◆ ORDEM DE TRABALHO 1 ◆
Transcreva do texto sobre Manuel Bandeira a passagem que vai de "A vida é amarga." a "um humorismo destruidor.".
◆ ORDEM DE TRABALHO 2 ◆
Responda, com base no texto sobre Manuel Bandeira:
(a) Em que ano Bandeira nasceu?
(b) Que lugar mitológico Bandeira criou para livrar-se dos inconvenientes da doença?
(c) No poema "Os sapos", que sapo é descrito como "Parnasiano aguado"?

◆ TRECHO DO TEXTO ◆
──────

As muitas caras da Poesia

8.31.2009

As muitas BANDEIRAS da poesia...


Uma das obras mais líricas e belas da literatura brasileira é a de Manuel e suas muitas bandeiras, por onde começar o que sempre será uma síntese? Pensei em um comentário metapoético e po que não de Drummond falando em sua forma clara ,direta

Pasárgada
Não foste embora pra Pasárgada
Não era o teu destino.
Não te habituarias lá.
Em teu território próprio, intransferível.
Nem rei, nem amigo do rei
És puramente lúcido
e dolorido homem experiente
que subjugou seu desespero
a poder de renúncia, vigília e ritmo.
(DRUMMOND, Carlos)

A ida para Pasárgada , lugar mitológico criado por Bandeira para livrar-se dos inconvenientes da doença, realmente não ocorreu, O poeta supera a doença e a transforma em poema, não sem sofrimento “ Dolorido homem”. Os livros de Bandeira fazem uma painel da angústia até a superação, passando pela auto ironia e a saudade.
Bandeira nasceu em 1886 e pertence a uma geração de simbolistas e pós-parnasianos, tem um sentimentalismo Inato e romântico.
Cinza das horas, que sempre me faz lembrar a música V'ambora, da Calcanhoto, ainda bem simbolista, é angustiado e tenta inibir o sentimento

Um lírio alvo e franzino
nascido ao por do sol, à beira d'água
numa paisagem erma , onde cantava um sino
a de nascer inconsolável mágoa....
A vida é amarga. O amor um pobre gozo...
Hás de amar e sofrer incompreendido,
triste lírio, franzino, inquieto, ansioso
frágil e dolorido...
Já em Carnaval os ritmos dançam com certa irregularidade (já moderna) e melancolia acompanhada de um humorismo destruidor.

Os sapos

Enfunando os papos,
Saem da penumbra,
Aos pulos, os sapos.
A luz os deslumbra.

Em ronco que aterra,
Berra o sapo-boi:
- "Meu pai foi à guerra!"
- "Não foi!" - "Foi!" - "Não foi!".

O sapo-tanoeiro,
Parnasiano aguado,
Diz: - "Meu cancioneiro
É bem martelado.

Vede como primo
Em comer os hiatos!
Que arte! E nunca rimo
Os termos cognatos.

O meu verso é bom
Frumento sem joio.
Faço rimas com
Consoantes de apoio.

──────

◆ DADOS DE ORIGEM ◆
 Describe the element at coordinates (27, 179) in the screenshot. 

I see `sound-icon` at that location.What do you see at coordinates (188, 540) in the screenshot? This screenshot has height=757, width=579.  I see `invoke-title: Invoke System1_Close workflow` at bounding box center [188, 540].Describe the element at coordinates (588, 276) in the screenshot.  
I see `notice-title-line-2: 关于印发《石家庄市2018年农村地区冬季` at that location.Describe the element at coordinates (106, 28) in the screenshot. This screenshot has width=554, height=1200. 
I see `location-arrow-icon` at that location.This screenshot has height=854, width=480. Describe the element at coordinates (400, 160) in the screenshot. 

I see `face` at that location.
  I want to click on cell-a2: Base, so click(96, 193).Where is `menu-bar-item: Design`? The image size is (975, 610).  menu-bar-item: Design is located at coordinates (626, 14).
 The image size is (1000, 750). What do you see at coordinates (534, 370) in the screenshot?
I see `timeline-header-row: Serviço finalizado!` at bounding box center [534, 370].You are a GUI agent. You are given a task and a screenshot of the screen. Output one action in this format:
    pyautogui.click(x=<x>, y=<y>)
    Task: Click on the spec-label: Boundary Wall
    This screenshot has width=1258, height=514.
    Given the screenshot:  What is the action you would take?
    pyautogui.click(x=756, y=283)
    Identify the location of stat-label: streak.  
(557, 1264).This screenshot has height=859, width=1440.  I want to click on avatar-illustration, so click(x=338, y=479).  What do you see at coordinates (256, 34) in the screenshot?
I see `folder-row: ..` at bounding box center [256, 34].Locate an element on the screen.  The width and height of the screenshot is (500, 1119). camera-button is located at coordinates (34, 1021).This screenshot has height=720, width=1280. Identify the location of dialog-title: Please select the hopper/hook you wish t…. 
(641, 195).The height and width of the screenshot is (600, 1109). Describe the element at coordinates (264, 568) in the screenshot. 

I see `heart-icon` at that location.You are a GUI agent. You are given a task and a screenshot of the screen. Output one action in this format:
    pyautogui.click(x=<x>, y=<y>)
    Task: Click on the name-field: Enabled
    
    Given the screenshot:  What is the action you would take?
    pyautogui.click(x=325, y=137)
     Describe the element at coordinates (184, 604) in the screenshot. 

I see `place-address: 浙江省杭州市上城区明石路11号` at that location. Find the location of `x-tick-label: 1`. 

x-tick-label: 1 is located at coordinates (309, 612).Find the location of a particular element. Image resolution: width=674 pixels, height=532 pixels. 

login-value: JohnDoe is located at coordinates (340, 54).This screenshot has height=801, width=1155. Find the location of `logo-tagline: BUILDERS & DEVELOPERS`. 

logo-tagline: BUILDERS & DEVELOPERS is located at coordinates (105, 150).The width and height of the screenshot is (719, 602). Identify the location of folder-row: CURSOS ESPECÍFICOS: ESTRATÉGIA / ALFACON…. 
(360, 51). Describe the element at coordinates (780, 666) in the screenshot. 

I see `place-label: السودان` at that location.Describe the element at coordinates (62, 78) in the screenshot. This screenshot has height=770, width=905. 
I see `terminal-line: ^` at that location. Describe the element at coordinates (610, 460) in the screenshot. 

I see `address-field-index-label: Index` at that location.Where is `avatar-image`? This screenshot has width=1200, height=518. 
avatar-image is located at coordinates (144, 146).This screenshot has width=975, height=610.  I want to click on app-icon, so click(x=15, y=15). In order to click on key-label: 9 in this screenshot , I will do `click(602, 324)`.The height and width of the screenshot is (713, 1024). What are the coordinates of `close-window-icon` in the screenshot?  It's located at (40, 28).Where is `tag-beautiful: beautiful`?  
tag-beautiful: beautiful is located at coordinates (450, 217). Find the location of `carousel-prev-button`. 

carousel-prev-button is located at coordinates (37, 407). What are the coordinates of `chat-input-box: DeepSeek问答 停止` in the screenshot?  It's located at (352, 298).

──────

◆ RESPOSTA ESCRITA 1 ◆
A vida é amarga. O amor um pobre gozo...
Hás de amar e sofrer incompreendido,
triste lírio, franzino, inquieto, ansioso
frágil e dolorido...
Já em Carnaval os ritmos dançam com certa irregularidade (já moderna) e melancolia acompanhada de um humorismo destruidor.

◆ RESPOSTA ESCRITA 2 ◆
(a) Em 1886.
(b) Pasárgada.
(c) O sapo-tanoeiro.